UES Townhouse Pricing and Headwinds
Started by TeamM
over 6 years ago
Posts: 314
Member since: Jan 2017
Discussion about 116 East 95th Street
As noted in another thread, I'm creating a new thread on this and since this townhouse was part of that thread, it made sense to link it.
Hypothetical:
Let's say a broker gets a $10 million buyer to look at this house. What do you think their reaction is, what affect do you think that reaction has on that broker/agent, what do you think they pass on to other agents, and what lasting effects will result to the marketability of the property?
One historically odd thing of note: an agent may have a high opinion of a property, but if they show it to a prospective purchaser who has a very negative reaction they flip and all of a sudden take on the opinion of the person who they showed it to.
300 - I can imagine someone paying $5.5mm for it if they drop the price quickly. As you know, I am expecting further downward pressure so I think that the future could look worse for it.
30 - I assume that by a $10 million buyer, you mean someone who could feel comfortable $10 million for a property that buyer felt was appropriate. I won't fight the hypothetical that I think that such a buyer would refuse to look at the house. I think the reaction would be extremely harsh, and that the buyer would say that it was a total waste of time. I think that a buyer's broker would be bashful about having made such a judgment call and encourage other brokers not to make the same mistake. I think the Seller's broker would hope that his/her client didn't hear about it.
There are a lot of vastly overpriced properties on the UES right now, including the townhouse this thread is linked to. I do wonder what messages are actually communicated to the Sellers' agents and the owners.
I think this is probably the most over priced townhouse under $10mm.
I.M. Pei's house:
https://streeteasy.com/sale/1441106?card=1
300 - that's a fair view, although it is all a matter of degrees. There are a lot of overpriced townhouses that are lingering and I think they will continue to do so.
30 - a lot of those houses on that strip have been for sale in recent years. I don't think any have done particularly well, and I don't think this one will be any different.
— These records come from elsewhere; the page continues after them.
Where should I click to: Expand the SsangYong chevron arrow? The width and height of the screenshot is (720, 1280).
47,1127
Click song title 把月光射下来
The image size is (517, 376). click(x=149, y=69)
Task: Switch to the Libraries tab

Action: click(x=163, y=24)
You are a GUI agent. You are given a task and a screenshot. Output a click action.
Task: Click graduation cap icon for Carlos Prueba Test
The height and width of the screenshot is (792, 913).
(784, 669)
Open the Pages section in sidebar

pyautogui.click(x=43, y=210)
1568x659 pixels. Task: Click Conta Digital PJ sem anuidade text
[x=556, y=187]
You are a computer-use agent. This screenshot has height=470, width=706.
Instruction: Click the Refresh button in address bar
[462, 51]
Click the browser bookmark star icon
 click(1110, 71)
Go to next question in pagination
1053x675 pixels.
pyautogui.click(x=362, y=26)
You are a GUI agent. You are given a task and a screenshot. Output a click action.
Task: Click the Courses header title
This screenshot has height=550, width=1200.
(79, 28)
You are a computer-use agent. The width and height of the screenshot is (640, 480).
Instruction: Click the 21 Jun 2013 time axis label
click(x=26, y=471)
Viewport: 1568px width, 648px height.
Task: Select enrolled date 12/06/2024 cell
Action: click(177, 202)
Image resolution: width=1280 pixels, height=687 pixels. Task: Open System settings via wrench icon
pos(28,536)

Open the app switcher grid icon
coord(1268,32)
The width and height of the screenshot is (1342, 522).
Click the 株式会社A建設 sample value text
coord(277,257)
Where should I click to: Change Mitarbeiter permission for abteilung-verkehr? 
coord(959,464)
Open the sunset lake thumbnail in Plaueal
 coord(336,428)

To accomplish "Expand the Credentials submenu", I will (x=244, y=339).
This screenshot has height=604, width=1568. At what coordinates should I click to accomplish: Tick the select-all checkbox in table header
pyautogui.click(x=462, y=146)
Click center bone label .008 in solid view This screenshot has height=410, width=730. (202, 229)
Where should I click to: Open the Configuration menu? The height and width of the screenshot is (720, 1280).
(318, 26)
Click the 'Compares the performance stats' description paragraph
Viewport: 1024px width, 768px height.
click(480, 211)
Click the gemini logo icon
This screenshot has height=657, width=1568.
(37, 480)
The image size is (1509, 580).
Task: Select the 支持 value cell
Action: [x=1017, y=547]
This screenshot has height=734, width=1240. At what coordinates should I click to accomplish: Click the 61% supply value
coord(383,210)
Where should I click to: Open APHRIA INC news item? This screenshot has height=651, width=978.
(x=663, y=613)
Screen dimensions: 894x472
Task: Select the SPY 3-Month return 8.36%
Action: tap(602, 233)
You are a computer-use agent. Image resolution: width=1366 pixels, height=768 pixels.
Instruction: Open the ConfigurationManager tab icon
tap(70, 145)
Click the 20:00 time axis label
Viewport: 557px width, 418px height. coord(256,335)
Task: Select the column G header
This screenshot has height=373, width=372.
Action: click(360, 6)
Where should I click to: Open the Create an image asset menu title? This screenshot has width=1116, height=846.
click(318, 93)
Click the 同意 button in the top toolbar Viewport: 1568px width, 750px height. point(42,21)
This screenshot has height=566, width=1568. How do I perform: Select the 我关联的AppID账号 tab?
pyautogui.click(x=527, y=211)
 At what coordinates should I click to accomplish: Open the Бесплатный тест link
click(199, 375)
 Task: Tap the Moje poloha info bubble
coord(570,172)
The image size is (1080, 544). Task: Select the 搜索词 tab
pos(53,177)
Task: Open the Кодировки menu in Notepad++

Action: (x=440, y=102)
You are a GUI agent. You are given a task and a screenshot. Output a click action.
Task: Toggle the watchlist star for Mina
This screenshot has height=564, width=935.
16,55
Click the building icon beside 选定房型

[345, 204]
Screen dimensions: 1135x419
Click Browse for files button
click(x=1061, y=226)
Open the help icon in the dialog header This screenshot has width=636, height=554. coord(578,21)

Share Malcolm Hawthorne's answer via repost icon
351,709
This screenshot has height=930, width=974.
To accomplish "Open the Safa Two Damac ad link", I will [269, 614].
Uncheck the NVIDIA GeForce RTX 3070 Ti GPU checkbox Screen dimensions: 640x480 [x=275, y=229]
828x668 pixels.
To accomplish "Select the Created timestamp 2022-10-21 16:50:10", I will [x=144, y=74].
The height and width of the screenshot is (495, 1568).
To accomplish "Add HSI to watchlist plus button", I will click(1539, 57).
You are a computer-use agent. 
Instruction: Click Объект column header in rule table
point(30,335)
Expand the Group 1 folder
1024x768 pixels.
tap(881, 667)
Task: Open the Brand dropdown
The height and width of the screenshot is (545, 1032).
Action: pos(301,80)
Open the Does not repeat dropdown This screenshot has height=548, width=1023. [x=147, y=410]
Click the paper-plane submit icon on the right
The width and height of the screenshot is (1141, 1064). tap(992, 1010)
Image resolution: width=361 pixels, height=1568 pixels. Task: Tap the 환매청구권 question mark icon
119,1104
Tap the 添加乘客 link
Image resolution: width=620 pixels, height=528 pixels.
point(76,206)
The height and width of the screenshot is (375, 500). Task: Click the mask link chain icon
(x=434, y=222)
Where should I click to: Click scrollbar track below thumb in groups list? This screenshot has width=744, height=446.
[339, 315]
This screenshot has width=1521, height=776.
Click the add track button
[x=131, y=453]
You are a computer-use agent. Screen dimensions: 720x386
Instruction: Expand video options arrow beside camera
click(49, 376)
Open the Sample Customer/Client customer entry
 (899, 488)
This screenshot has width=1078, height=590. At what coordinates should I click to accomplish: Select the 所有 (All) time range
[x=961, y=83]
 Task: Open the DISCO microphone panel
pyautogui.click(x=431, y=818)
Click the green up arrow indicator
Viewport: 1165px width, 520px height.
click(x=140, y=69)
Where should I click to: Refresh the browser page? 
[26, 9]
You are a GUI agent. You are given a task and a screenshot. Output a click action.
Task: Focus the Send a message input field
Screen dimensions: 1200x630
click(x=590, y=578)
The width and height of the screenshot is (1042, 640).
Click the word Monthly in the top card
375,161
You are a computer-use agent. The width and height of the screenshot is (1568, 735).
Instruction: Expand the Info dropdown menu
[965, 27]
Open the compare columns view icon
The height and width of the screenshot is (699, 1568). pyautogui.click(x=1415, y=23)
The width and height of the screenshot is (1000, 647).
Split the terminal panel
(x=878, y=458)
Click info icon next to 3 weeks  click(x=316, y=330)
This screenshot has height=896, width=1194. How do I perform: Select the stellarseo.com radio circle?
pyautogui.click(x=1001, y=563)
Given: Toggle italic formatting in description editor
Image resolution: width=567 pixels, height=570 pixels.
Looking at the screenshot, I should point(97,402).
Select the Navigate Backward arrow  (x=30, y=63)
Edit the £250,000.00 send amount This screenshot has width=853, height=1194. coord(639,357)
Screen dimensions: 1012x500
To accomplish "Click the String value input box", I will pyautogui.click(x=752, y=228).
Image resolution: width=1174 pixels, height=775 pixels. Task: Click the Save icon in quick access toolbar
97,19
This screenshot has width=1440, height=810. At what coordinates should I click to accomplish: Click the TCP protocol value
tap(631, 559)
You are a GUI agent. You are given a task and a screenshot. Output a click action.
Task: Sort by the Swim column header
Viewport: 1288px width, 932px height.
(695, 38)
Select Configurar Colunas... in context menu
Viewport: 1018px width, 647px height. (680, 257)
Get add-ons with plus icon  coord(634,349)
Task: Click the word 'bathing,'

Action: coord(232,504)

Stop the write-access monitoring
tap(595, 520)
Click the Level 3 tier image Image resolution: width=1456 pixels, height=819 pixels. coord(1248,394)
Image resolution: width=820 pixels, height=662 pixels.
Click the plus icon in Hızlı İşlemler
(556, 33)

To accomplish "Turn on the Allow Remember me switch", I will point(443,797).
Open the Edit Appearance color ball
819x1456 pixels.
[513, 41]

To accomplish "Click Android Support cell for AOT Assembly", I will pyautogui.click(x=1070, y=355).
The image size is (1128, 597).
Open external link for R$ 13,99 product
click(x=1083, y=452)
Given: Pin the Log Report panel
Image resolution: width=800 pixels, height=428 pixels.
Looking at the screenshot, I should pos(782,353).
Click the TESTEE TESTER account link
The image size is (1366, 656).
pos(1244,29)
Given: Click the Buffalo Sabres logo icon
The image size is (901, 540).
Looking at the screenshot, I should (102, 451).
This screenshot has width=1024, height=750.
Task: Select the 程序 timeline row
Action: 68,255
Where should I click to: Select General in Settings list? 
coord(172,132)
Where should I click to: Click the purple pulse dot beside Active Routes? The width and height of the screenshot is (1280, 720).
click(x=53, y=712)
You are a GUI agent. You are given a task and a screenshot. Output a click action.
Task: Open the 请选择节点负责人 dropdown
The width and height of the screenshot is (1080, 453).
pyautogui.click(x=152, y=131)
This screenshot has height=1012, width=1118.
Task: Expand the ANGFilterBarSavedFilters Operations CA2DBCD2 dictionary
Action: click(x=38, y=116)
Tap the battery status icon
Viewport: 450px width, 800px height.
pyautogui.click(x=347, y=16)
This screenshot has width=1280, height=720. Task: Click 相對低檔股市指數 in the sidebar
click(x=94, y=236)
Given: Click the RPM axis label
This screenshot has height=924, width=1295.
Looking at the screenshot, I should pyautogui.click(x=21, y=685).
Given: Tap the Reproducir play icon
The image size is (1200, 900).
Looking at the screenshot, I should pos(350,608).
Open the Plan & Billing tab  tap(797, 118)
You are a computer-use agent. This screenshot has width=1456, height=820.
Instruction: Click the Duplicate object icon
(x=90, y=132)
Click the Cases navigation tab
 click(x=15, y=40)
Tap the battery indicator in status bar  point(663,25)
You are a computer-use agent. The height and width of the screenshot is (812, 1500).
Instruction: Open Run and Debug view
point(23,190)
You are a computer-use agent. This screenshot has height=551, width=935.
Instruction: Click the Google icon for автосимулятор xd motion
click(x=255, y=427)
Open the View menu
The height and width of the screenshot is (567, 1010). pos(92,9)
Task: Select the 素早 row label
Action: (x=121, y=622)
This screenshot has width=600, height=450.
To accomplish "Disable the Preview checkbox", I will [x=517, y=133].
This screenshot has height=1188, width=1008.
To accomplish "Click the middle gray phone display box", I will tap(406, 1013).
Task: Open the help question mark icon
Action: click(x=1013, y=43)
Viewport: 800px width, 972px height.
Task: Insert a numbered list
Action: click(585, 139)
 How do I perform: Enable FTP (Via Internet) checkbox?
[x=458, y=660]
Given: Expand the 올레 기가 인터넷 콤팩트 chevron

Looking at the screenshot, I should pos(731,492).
I doubt that I.M. Pei's celebrity status is sufficient to entice buyers, and I don't think his design mark on this house is deep enough to provide real value.
Interesting to see such incremental price cuts on such an overpriced property at 116 East 95. I question the merits of that strategy, but maybe the seller just needs time to adjust to the reality of the market price for this property.
116 East 95th in contract since end November.
What's your guess on the price?
No idea. Townhouse is very illiquid market. So very hard to guess even within 10 percent.
My wild guess will be $7.8-8.3mm.
Yours??
Using a more realistic 5,000SF at $1,500/SF to $1,600/SF is what I think the value likely is. That would yield $7.5 million to $8 million, but my guess is that they didn't negotiate down that much.
I take that back. I think even at $7.5 million it wouldn't be an easy sale.
Really hard street to value. The house itself looks like other than the unusable basement but it is out of place on the street. A lot of townhouses end up selling for way below their final listing price so I would not anchor to that.
$8mm recorded sale.
Talk about getting out in the nick of time.
I think this is an example that some people are going to do what it takes to transact. They had fairly recently dropped the asking price by half a million bucks, yet 3 weeks later they still negotiated another million off the ask, and this was well before COVID-19 was an issue. I know I said that I doubted they would have negotiated that much, but here we see that's what they did.
Much easier to isolate in a townhouse.